Do papa aos formadores de seminaristas, as autoridades da Igreja Católica se preocupam com as tendências homossexuais de candidatos ao sacerdócio e à vida religiosa, mas não conseguem apontar o que se deve fazer para enfrentar as mudanças no campo afetivo que invadem seminários e conventos.
A reportagem e a entrevista é de
José Maria Mayrink e publicada pelo jornal
O Estado de S.Paulo, 25-06-2011.
Numa visão psicoterapêutica e pedagógica, o padre e psicólogo
Edênio Valle discute no livro
Tendências Homossexuais em Seminaristas e Religiosos (Edições Loyola), escrito em colaboração com
Deolino Baldissera,
Eliana Massih e
Ênio Brito Pinto, também psicólogos, o desafio enfrentado pela Igreja. Para os autores, os escândalos de pedofilia no clero forçaram o Vaticano a tomar posição, mas a questão é mais ampla.
Eis a entrevista.
A Igreja se esforça para acompanhar os seminaristas com tendências homossexuais?

EXERCÍCIO ESCRITO A:
Responda com base no texto:
(i) Em que jornal e em que data foram publicadas a reportagem e a entrevista?
(ii) Por qual editora saiu o livro discutido por Edênio Valle?
(iii) Segundo os autores, o que forçou o Vaticano a tomar posição?

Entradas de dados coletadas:
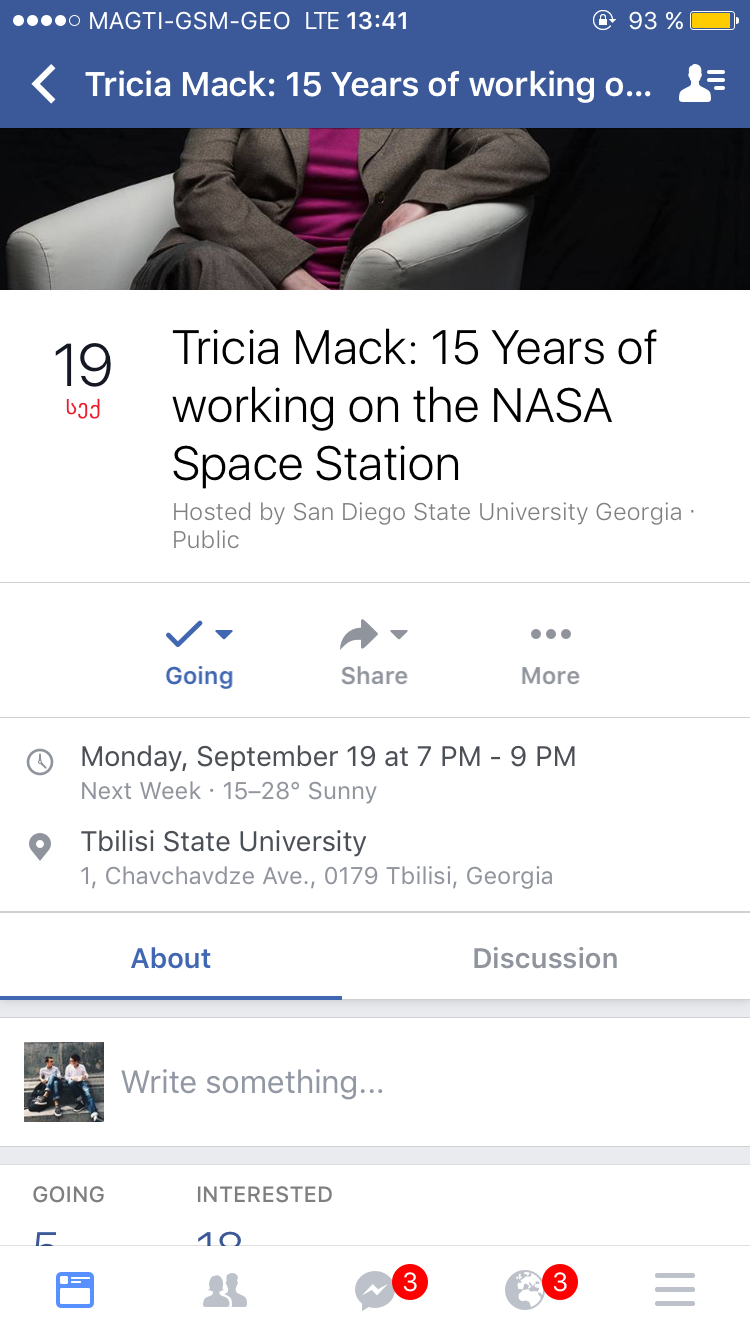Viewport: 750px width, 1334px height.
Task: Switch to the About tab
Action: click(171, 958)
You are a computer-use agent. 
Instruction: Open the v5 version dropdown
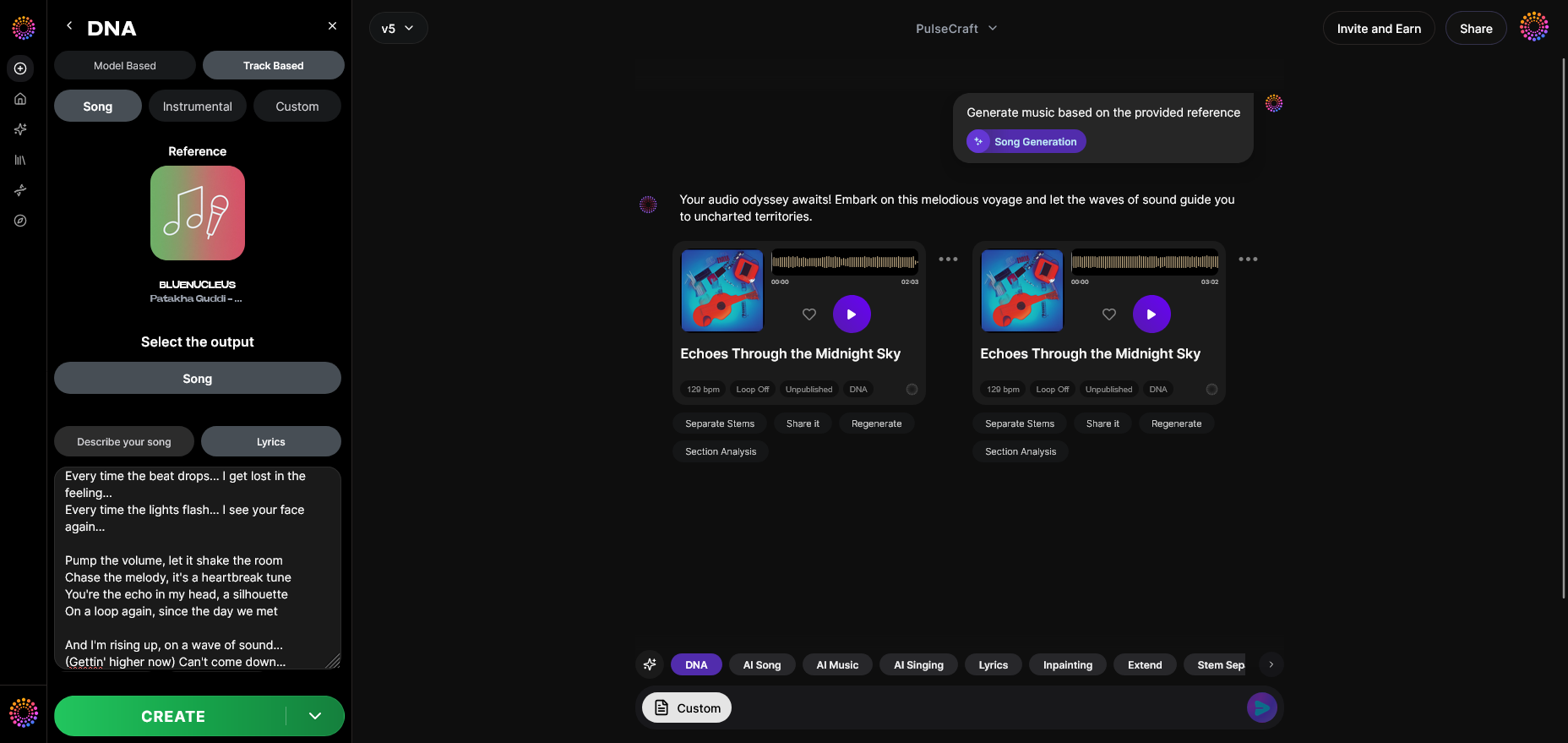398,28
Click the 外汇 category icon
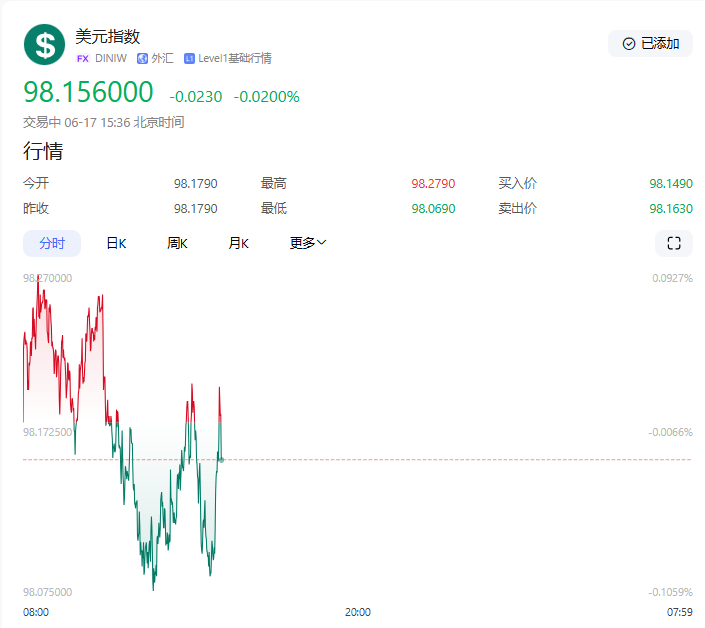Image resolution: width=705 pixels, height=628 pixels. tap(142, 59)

EXERCÍCIO ESCRITO B:
Reproduza fielmente todas as linhas dos registros acima, deixando as imagens de fora.

RESPOSTA FINAL A:
(i) No jornal O Estado de S.Paulo, em 25-06-2011.
(ii) Pelas Edições Loyola.
(iii) Os escândalos de pedofilia no clero.

RESPOSTA FINAL B:
Viewport: 750px width, 1334px height.
Task: Switch to the About tab
Action: click(171, 958)
You are a computer-use agent. 
Instruction: Open the v5 version dropdown
398,28
Click the 外汇 category icon
Image resolution: width=705 pixels, height=628 pixels. tap(142, 59)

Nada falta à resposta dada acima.